В весьма несимпатичном аэропорту Стамбула, который пытался Irish Pub’ами, освещенными галогенным светом, имитировать интернациональный модерн — тягостное ожидание рейса на Кабул, Ariana Afghan Airways, шесть часов опоздания. На летном поле рядом с самолетом столпились американцы в солнечных очках и тяжелых ботинках, внизу у сопла стоял один из них, явно педерастического вида, оживленно жестикулируя, он разговаривал по укрепленному на ухе телефону, возле багажного трактора примостились еще два американца, а мужчина в комбинезоне, который, дирижируя двумя светящимися жезлами, выводил затем самолет на взлетно-посадочную полосу, тоже не очень походил на турка.

Два коренастых чернокожих в желтых светоотражающих куртках сперва осмотрели кабину, потом обмахнули светлыми тряпицами щели, по одному проверили пассажиров, сверяя фамилии со списками на пюпитре, уселись впереди, поблизости от кокпита, и полетели вместе с нами. Они были неторопливы в движениях, методичны, размеренны, они осторожными глотками пили из принесенных с собой бутылочек минеральную воду — молча, уставившись взглядом вперед, а не глядя в иллюминатор.

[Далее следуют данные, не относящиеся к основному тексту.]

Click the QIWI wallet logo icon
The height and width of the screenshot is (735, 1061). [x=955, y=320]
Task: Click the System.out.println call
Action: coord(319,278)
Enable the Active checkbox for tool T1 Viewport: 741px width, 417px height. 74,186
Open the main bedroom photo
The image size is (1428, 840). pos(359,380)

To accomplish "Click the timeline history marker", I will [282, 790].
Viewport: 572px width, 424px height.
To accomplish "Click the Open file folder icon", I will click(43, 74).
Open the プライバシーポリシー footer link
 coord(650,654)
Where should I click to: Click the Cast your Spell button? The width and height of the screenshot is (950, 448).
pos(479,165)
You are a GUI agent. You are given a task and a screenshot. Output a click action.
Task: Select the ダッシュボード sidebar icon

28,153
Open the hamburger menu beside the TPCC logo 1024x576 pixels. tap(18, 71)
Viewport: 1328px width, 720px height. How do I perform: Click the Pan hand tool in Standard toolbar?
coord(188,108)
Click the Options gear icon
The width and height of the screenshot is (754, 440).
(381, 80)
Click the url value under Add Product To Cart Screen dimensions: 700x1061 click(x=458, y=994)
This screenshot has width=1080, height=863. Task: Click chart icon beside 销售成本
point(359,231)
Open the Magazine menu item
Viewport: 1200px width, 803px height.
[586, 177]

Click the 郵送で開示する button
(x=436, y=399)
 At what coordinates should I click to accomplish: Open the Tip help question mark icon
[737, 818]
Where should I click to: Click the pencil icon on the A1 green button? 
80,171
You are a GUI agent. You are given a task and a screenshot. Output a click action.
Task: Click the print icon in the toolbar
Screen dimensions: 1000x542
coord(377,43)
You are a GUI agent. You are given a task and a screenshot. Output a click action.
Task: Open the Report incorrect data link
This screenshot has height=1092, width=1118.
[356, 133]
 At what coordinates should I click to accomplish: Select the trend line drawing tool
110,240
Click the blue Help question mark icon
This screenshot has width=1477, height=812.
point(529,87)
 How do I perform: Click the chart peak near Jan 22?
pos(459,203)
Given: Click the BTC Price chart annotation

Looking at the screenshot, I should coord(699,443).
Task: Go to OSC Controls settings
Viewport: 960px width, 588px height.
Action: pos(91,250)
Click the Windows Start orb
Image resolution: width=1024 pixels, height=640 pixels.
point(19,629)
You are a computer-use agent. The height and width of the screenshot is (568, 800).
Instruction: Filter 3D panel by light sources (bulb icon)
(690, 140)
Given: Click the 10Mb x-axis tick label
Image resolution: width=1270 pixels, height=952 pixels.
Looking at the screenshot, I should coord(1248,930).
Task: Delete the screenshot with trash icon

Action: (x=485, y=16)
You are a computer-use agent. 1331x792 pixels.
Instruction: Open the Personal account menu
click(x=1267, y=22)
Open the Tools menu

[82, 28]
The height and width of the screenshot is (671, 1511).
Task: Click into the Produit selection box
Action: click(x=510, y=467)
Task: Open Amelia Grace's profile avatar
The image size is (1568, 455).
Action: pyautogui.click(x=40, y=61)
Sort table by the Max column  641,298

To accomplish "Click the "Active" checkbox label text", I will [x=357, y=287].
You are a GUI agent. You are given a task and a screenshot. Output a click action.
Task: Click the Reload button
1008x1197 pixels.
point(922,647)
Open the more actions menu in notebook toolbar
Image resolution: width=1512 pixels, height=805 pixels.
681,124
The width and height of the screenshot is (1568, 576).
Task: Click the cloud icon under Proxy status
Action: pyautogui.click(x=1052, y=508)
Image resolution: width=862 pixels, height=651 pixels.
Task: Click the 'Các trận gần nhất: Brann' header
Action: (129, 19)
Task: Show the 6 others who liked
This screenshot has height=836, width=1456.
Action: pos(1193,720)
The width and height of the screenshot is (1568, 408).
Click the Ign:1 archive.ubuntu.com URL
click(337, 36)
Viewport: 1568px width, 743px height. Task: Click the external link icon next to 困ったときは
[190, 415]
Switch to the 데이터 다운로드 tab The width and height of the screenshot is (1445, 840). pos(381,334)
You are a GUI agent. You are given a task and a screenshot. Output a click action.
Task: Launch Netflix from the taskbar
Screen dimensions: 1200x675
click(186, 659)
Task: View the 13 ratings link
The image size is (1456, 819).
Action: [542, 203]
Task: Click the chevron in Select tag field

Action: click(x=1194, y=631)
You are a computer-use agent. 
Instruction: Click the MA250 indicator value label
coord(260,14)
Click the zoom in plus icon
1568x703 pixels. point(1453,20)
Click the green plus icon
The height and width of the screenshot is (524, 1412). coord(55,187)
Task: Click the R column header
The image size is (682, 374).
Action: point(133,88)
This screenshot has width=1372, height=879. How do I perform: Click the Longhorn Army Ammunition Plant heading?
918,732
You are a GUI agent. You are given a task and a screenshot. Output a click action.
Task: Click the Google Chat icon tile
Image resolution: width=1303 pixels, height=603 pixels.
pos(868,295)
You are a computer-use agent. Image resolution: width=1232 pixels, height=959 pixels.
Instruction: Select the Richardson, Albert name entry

Внизу протянулось Анатолийское нагорье, потом Курдистан и через некоторое время — Иранские плато; быстро промелькнул идеально симметричный город Месхед, потом, наконец, — всегда неизменная, коричневая и охряная глушь, как будто на мир мягко наброшено пыльное покрывало; вечно те же самые горы, как гребни волн в грязно-коричневом море, иногда сверху я видел снег на горных вершинах, нечистый и покрытый пятнышками небрежно разбросанных скал, все вместе напоминало смесь перца и соли, это был Афганистан.

Время от времени один из американцев в желтых куртках проходил к задним туалетам, но совершенно ничего не происходило, и над Кабулом самолет совершил резкий нырок, не так, как бывает при спокойном, нормальном заходе на посадку, а два близко друг к другу вращающихся винта повели его вниз, чтобы он не оказался удобной мишенью для ракеты; потом последовало быстрое, ухабистое приземление.

вернуться

47

Панджшерское ущелье (дари: Dara-ye Panjšēr — ущелье пяти львов) — ущелье на севере Афганистана (провинция Парван) в 150 км к северу от Кабула. Река Панджшер является одним из основных притоков реки Кабул, которая, в свою очередь, является частью бассейна реки Инд. Центр Панджшера — кишлак Руха. Длина долины 115 км с востока на запад, площадь — 3526 кв. км. Средняя высота долины Панджшер 2217 м над уровнем моря, а наиболее высокие горы доходят до 6000 м. Численность населения долины, по результатам переписи населения Афганистана, проведенной в 1985 г., составляла 95 422 человека, которые проживали в 200 населенных пунктах. Ущелье населяют афганские таджики. Основное природное богатство ущелья Панджшер — залежи изумрудов. Основная достопримечательность — мавзолей Ахмад Шаха Масуда. За 10 лет советского военного присутствия в Афганистане советские войска несколько раз проводили масштабные военные операции в Панджшерском ущелье против сил этого полевого командира.

вернуться

48

Ахмад Шах Масуд (известен также под прозвищем Панджшерский лев) (1953–2001) — афганский полевой командир, министр обороны Афганистана. Масуд — прозвище (лакаб), что по-арабски означает «Счастливый», которое он получил в 1975 году, во время мятежа в долине Панджшера — первого вооруженного выступления исламской оппозиции в Афганистане.